What needs to be done
When a line of the listing below has the string "screenshot" in it, copy that line.
---- Exercise inputs
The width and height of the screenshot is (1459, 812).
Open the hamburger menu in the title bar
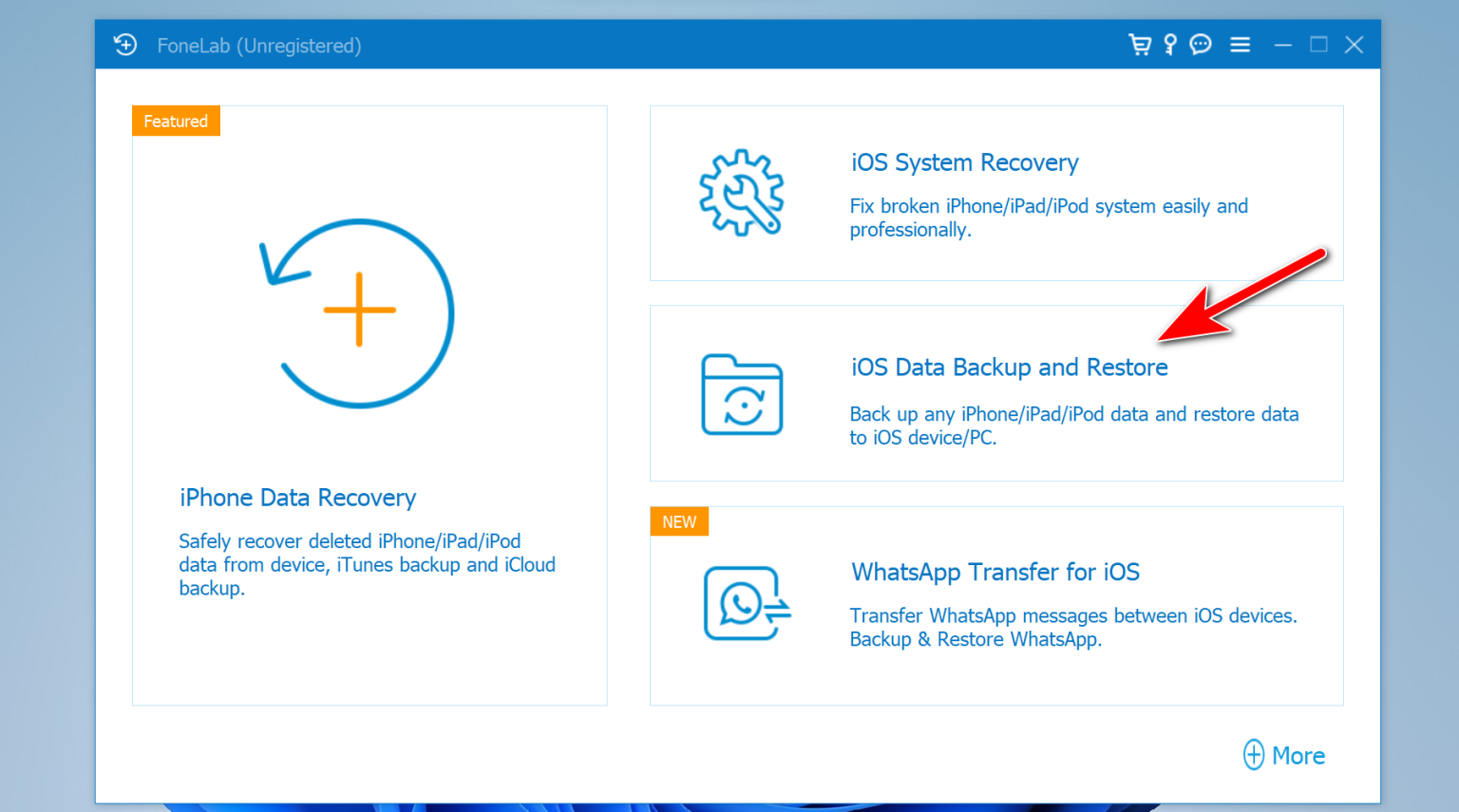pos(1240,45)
--------
---- Exercise inputs
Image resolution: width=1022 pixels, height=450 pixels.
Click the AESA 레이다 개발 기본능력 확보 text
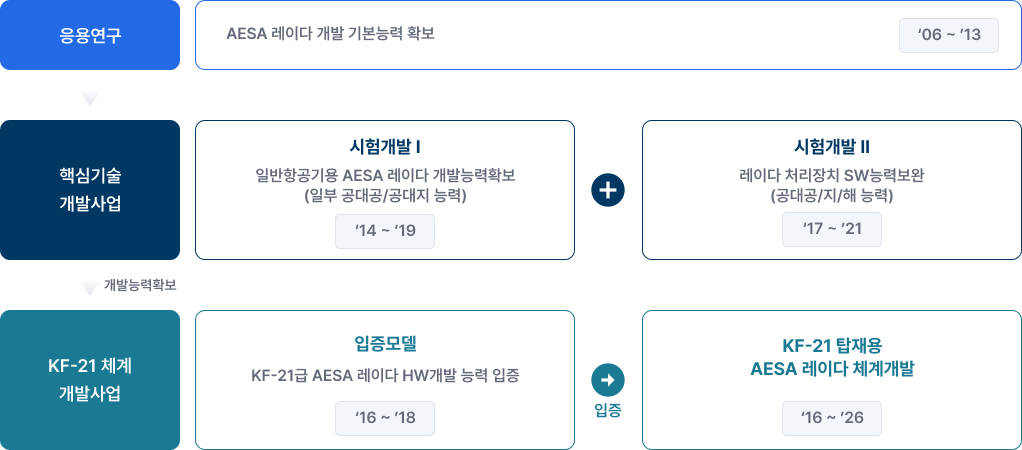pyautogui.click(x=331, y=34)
--------
---- Exercise inputs
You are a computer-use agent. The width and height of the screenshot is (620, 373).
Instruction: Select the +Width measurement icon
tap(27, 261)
--------
Written solution
The width and height of the screenshot is (1459, 812).
You are a computer-use agent. The width and height of the screenshot is (620, 373).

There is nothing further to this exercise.